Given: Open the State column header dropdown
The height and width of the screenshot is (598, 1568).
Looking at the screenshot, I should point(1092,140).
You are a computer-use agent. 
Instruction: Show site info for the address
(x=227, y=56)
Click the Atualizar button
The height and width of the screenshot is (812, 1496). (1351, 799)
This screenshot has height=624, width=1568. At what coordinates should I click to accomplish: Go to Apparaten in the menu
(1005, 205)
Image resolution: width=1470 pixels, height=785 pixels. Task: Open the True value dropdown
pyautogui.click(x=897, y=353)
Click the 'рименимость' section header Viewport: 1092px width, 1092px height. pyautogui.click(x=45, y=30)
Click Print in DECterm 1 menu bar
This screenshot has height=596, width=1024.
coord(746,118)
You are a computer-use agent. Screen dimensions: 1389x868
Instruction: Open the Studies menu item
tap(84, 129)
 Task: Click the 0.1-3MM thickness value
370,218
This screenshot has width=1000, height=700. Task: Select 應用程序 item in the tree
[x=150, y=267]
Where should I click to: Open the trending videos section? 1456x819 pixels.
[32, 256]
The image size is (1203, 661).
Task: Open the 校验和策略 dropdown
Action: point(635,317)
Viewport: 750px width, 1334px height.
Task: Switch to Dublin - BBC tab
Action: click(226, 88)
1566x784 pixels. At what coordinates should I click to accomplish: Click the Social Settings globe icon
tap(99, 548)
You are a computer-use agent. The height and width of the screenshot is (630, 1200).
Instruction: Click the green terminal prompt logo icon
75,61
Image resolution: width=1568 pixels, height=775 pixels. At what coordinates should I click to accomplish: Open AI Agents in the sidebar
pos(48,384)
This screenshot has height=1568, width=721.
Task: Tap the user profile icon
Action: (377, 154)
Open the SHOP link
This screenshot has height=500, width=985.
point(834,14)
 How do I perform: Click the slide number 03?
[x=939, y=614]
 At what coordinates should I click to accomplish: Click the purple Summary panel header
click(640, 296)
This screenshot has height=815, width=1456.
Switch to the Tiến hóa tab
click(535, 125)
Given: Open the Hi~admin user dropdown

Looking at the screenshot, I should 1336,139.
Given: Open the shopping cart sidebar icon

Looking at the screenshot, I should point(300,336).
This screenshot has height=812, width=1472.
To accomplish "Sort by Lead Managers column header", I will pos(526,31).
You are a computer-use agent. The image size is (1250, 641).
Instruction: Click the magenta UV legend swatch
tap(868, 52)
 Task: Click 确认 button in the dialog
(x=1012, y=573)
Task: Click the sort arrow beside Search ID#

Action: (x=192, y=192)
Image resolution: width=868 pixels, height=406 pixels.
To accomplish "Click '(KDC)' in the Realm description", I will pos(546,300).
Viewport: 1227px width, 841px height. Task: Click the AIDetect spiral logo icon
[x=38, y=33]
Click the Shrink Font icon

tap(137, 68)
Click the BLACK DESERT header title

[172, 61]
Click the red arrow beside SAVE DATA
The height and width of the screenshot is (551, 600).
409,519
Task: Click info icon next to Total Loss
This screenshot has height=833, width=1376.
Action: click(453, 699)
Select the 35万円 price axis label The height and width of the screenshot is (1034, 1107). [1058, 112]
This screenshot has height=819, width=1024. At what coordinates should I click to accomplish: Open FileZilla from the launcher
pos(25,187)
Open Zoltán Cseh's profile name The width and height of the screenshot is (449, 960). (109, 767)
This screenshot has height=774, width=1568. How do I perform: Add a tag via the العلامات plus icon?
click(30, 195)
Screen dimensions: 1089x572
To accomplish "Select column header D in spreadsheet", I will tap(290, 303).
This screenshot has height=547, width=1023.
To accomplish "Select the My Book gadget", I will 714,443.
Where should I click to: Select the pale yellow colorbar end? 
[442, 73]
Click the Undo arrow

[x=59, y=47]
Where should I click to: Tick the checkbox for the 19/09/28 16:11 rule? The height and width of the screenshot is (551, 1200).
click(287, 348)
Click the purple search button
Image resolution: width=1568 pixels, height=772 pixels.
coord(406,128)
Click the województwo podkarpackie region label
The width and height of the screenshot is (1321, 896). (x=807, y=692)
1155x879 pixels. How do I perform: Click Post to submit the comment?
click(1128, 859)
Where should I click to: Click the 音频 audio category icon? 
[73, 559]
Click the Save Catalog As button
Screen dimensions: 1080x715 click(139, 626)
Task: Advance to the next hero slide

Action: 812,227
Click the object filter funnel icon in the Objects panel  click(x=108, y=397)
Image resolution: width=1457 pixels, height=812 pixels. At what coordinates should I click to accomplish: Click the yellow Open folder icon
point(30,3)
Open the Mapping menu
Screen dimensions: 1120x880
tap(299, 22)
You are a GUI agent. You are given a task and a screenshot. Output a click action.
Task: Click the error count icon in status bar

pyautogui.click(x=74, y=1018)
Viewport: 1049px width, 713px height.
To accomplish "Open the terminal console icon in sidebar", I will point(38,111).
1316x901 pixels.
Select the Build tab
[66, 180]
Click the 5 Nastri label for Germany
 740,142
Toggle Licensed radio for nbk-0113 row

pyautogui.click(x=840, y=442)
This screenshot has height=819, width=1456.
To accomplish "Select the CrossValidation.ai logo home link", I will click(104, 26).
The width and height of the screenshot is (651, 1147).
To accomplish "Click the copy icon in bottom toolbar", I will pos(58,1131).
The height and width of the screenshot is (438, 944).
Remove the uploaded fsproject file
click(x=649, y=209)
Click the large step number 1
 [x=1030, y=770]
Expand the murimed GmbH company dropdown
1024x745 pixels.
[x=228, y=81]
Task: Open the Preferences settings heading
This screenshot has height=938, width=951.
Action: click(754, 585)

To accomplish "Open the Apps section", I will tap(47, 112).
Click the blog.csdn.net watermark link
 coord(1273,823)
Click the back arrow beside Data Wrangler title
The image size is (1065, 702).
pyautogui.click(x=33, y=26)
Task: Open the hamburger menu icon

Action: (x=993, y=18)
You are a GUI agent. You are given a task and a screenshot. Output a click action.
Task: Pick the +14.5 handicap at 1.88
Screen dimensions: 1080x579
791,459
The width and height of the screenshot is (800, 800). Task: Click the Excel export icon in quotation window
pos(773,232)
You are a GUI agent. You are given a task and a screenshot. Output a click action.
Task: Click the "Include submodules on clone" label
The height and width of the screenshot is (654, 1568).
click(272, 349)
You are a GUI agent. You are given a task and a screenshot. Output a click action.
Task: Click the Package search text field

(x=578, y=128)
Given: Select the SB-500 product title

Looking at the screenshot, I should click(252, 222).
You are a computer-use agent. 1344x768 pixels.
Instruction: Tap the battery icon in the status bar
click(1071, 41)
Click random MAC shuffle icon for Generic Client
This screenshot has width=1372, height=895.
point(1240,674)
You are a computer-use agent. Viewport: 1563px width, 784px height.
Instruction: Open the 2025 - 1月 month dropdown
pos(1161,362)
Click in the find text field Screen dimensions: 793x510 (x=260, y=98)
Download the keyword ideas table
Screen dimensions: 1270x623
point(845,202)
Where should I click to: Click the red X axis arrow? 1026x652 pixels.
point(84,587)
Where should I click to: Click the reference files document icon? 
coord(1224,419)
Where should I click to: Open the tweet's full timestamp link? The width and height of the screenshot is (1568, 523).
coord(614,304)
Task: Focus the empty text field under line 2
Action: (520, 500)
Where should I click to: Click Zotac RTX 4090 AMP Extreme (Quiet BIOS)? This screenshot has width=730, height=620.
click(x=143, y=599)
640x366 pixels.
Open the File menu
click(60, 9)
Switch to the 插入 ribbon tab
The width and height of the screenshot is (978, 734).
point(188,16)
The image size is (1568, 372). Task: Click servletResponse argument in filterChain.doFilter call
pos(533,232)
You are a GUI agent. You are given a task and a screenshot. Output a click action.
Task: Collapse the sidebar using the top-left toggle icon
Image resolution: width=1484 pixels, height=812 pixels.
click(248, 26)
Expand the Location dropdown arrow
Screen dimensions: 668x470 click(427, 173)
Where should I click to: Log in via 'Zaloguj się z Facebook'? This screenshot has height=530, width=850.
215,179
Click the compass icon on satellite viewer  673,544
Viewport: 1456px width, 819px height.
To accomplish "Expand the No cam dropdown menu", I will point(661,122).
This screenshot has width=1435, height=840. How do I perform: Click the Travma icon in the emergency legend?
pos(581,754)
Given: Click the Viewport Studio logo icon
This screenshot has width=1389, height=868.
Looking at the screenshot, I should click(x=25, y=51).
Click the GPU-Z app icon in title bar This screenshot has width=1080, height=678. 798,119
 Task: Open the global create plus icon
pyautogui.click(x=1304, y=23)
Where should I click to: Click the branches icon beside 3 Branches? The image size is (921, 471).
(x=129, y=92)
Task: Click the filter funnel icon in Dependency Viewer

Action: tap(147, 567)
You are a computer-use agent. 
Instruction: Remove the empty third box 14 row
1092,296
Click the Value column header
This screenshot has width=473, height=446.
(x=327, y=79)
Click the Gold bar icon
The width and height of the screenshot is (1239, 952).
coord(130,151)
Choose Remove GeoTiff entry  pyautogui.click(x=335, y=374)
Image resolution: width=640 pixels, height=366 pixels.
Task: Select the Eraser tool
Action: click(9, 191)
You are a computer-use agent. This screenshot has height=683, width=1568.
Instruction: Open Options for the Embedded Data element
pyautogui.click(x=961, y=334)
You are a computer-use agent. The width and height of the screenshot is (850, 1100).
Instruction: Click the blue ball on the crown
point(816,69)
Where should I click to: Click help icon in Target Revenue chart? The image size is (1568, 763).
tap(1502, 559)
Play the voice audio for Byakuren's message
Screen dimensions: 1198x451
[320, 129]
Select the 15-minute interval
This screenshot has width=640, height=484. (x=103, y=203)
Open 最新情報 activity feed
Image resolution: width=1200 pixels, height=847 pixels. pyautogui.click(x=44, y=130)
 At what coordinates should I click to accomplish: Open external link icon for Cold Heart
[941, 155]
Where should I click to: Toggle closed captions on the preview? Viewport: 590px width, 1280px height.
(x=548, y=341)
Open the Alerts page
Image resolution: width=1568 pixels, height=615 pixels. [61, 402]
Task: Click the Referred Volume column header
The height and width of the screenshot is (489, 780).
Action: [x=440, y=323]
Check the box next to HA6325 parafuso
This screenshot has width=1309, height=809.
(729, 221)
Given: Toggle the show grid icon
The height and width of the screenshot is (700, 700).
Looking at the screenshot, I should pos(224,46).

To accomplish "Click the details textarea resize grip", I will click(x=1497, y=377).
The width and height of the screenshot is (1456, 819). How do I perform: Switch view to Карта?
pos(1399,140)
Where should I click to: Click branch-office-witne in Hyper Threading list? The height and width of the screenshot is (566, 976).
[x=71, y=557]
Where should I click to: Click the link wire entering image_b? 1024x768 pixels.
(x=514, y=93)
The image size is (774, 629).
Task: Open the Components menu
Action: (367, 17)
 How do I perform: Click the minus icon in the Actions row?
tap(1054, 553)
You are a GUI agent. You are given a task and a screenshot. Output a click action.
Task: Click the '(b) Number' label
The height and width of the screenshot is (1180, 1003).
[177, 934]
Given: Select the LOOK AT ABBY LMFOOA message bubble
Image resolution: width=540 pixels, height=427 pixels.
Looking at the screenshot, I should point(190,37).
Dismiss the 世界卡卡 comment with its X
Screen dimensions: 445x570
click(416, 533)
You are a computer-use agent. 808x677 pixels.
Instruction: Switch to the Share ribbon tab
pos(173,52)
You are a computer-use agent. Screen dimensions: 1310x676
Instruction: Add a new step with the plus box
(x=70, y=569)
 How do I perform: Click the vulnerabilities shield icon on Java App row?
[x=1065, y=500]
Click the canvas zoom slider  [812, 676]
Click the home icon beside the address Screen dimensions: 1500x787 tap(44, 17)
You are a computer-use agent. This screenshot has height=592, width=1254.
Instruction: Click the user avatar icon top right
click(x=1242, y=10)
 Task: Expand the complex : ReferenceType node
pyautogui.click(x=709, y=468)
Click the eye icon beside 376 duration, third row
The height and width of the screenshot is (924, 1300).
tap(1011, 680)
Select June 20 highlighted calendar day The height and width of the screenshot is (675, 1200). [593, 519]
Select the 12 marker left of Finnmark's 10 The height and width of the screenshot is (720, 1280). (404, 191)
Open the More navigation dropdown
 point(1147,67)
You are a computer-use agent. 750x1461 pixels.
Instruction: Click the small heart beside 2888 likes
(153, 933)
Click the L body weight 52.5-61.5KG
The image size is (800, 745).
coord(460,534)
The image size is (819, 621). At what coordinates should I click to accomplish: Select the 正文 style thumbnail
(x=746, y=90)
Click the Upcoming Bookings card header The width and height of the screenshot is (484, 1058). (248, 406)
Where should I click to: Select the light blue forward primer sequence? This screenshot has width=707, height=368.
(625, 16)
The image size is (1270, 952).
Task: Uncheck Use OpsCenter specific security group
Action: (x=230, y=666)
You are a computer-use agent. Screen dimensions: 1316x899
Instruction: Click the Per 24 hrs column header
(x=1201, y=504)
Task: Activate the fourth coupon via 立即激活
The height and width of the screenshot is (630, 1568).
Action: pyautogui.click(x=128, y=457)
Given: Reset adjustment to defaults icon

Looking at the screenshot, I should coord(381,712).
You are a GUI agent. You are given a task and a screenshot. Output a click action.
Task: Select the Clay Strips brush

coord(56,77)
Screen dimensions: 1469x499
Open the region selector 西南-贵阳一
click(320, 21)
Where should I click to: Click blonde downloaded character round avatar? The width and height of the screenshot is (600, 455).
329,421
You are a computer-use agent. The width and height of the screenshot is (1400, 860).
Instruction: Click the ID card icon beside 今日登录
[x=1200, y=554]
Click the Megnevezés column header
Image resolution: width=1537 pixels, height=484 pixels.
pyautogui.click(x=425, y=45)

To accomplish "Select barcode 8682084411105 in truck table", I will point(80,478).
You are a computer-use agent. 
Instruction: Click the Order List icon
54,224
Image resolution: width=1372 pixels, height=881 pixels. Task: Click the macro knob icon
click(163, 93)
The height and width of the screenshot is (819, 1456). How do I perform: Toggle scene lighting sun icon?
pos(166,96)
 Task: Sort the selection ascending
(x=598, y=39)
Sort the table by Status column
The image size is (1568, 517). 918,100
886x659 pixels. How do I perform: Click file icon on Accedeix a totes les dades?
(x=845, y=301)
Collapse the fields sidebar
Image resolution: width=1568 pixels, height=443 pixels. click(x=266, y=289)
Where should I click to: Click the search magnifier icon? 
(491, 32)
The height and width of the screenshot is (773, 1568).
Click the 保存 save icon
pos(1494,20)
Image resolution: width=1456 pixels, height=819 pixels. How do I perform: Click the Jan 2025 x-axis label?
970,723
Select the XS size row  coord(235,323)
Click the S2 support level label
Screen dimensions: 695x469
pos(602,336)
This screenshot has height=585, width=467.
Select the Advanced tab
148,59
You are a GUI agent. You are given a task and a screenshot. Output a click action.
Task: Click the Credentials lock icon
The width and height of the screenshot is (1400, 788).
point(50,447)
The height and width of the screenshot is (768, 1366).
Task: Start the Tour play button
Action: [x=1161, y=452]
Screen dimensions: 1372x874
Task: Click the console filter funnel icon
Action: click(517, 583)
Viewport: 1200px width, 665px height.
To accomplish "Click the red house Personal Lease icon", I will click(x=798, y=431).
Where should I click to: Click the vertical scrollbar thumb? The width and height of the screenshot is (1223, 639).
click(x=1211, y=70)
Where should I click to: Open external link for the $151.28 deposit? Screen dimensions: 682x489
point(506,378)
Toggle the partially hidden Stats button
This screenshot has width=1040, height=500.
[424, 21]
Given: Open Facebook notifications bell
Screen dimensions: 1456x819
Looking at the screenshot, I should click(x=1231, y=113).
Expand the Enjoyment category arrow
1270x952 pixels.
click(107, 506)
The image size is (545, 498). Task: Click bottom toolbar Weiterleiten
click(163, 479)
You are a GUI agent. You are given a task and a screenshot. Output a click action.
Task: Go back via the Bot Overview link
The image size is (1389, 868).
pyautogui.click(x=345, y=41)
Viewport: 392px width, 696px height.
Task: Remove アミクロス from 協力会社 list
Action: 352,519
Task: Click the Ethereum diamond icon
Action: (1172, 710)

=======

> **Reto**
Reproduce literalmente las líneas del listado anterior, desde la que contiene "You are a computer-use agent. Screen dimensions: 1310x676" hasta la que contiene "tap(1011, 680)", ambas incluidas.

> **Solución propuesta**
You are a computer-use agent. Screen dimensions: 1310x676
Instruction: Add a new step with the plus box
(x=70, y=569)
 How do I perform: Click the vulnerabilities shield icon on Java App row?
[x=1065, y=500]
Click the canvas zoom slider  [812, 676]
Click the home icon beside the address Screen dimensions: 1500x787 tap(44, 17)
You are a computer-use agent. This screenshot has height=592, width=1254.
Instruction: Click the user avatar icon top right
click(x=1242, y=10)
 Task: Expand the complex : ReferenceType node
pyautogui.click(x=709, y=468)
Click the eye icon beside 376 duration, third row
The height and width of the screenshot is (924, 1300).
tap(1011, 680)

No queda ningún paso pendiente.